_PASSAGE PROVIDED:_
——

I think you will find it hard going but not impossible. Life has certainly been easier for us since we've both been UK based with a small amount of travel.

I think the key is that you can be more flexible when you are at home which will make up for some of the disturbance from being away!

It would be very wise to work out a system for when you both clash. Whose takes precedence. Perhaps a rota. That is assuming you wouldn;t both want to be away at once!

Sounds good - who's it with? Just a hint will do

tangarine · 06/01/2006 20:37

Hi Gomez. Both DH and I travel regularly abroad with our jobs (he's off to New York on Sunday morning for a week ). Our DS's (8 and 4) are both used to only one of us being around. The longest trip I have done is 10 days as I miss them all too much! DH has done a few three weekers which are a bit of a killer for the one at home. It works for us by careful advance planning (he tends to know way in advance of his commitments and my trips can usually be more flexible), and that we are both in similar jobs so can understand that international travel for work rather than fun is not always as glamourous as it's cracked up to be. Go for it!

——

_RECORDED DATA:_

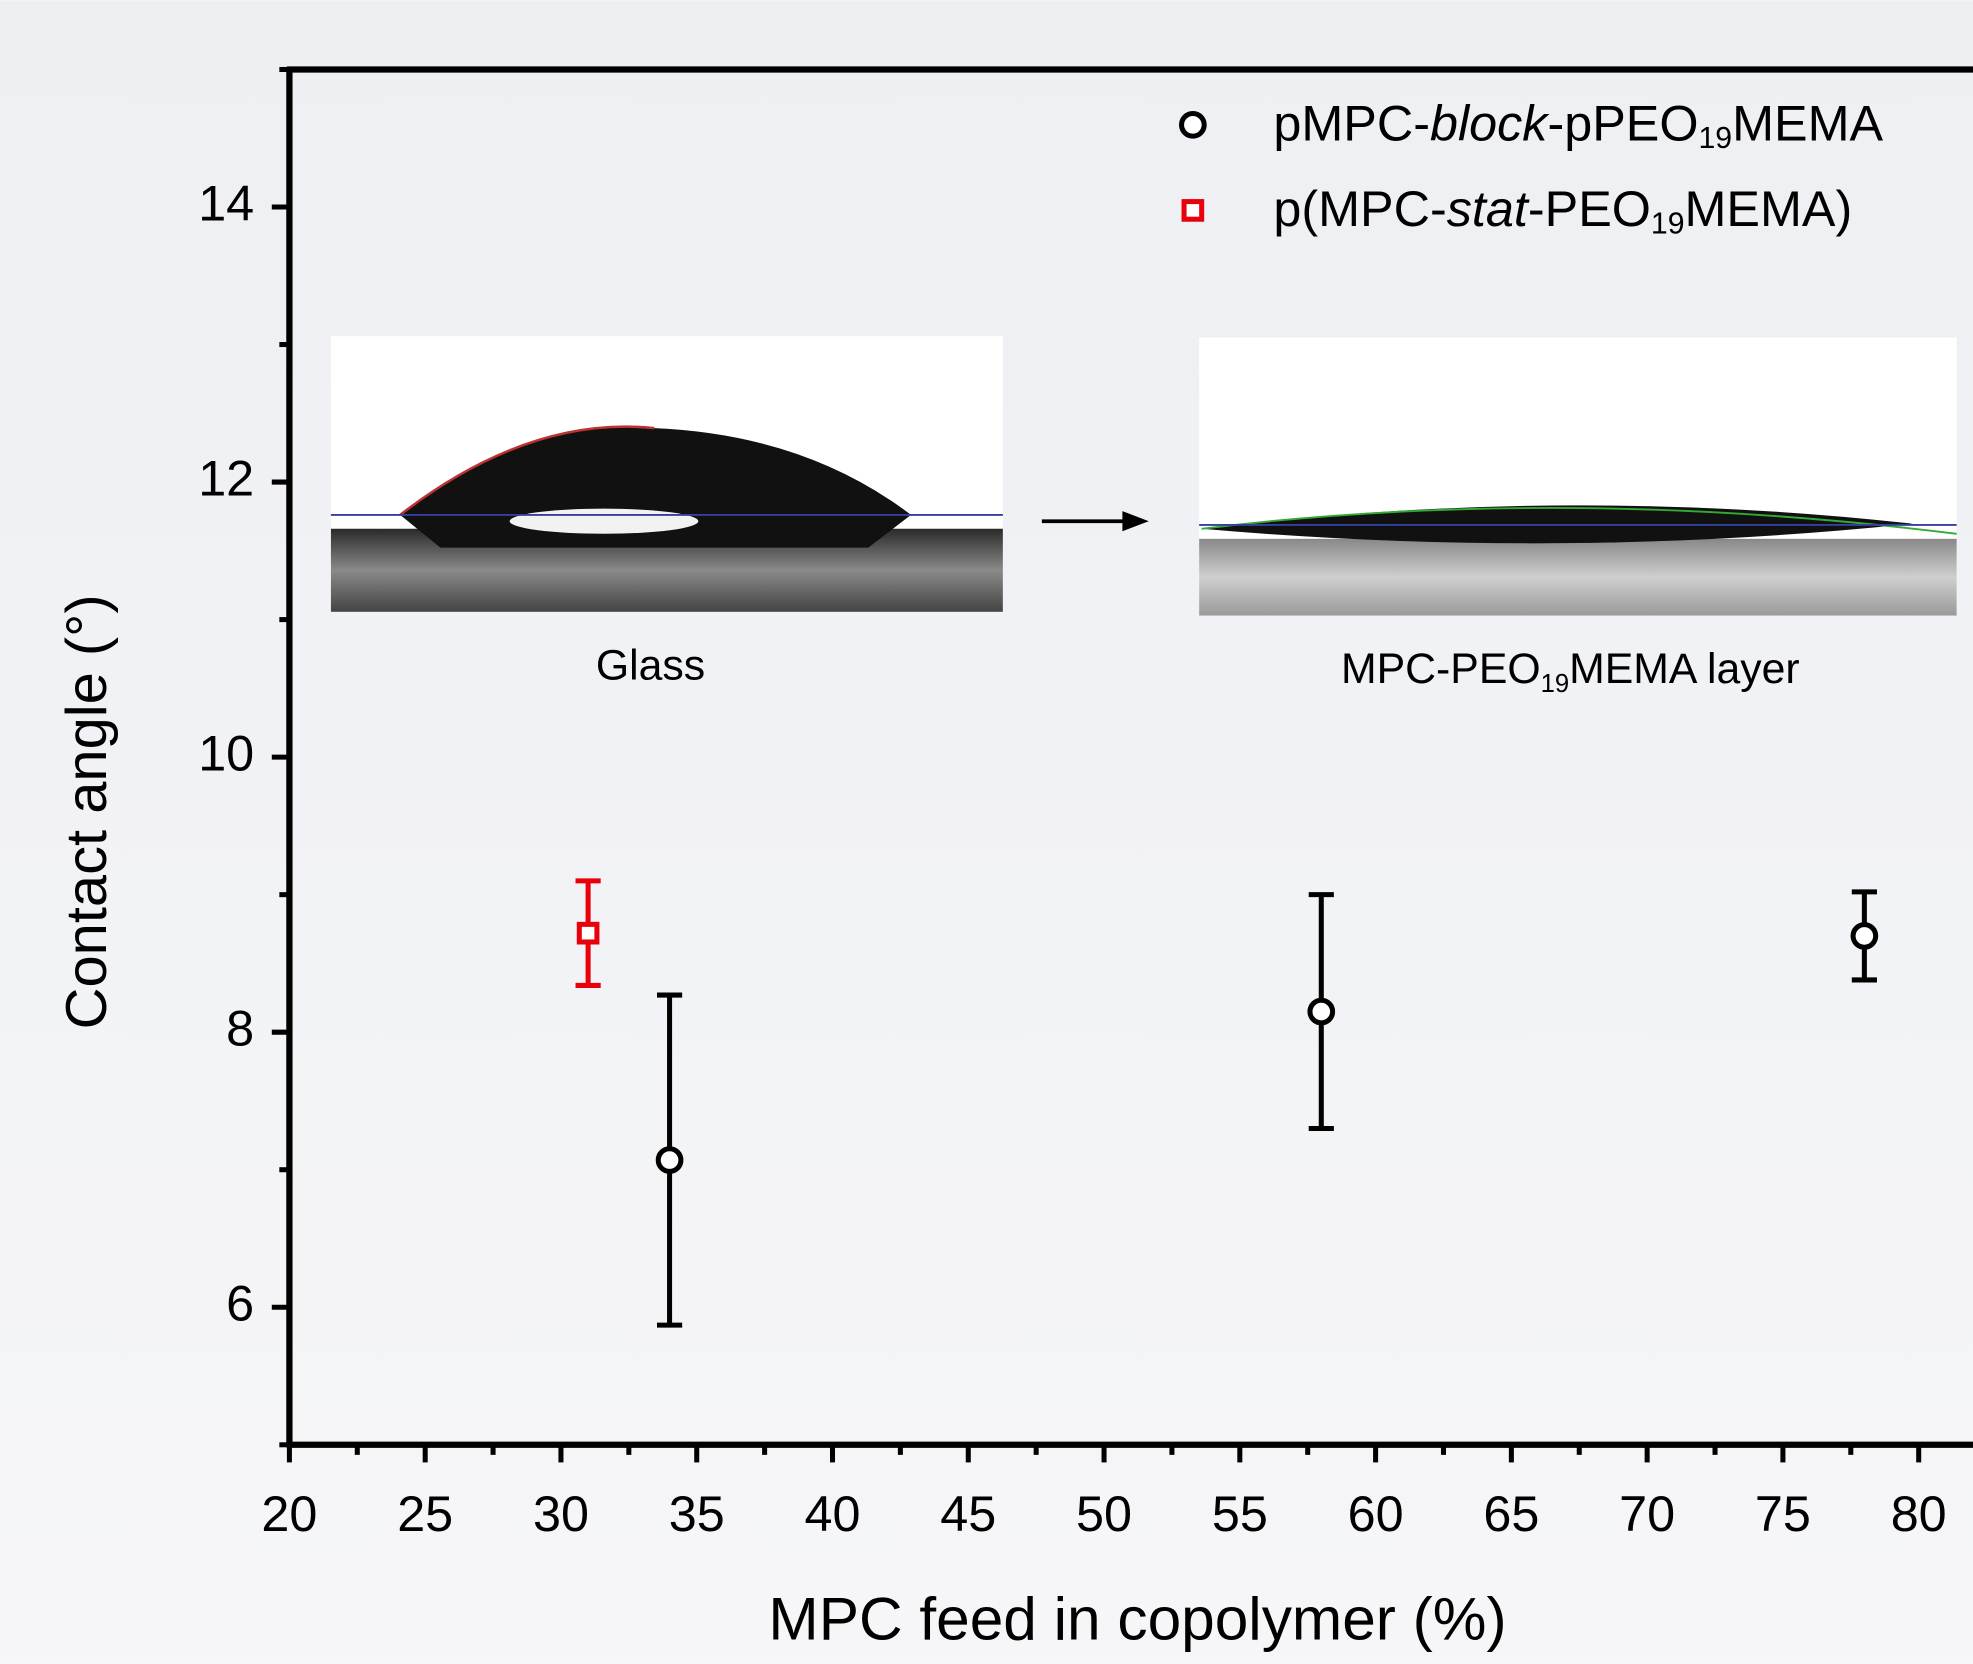 The image size is (1973, 1664). I want to click on y-tick-label: 12, so click(226, 478).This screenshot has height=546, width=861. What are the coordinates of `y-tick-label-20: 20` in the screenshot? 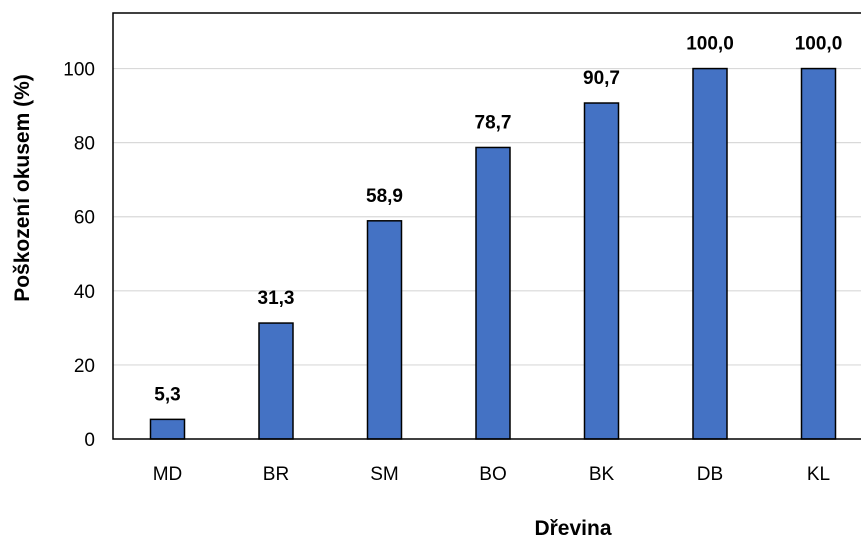 It's located at (84, 366).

——

_WORK TASK 1:_
Answer these questions from the forum passage:
(a) What does the first writer say it would be very wise to work out?
(b) How old are tangarine's two sons?
(c) Where is tangarine's DH going on Sunday morning, and for how long?
_WORK TASK 2:_ Print the forum passage from "I think you" up to and including "amount of travel.".
The lines are separate material and have no connection to the forum passage.

_RESULT 1:_
(a) A system for when the two of them clash, perhaps a rota.
(b) 8 and 4.
(c) New York, for a week.

_RESULT 2:_
I think you will find it hard going but not impossible. Life has certainly been easier for us since we've both been UK based with a small amount of travel.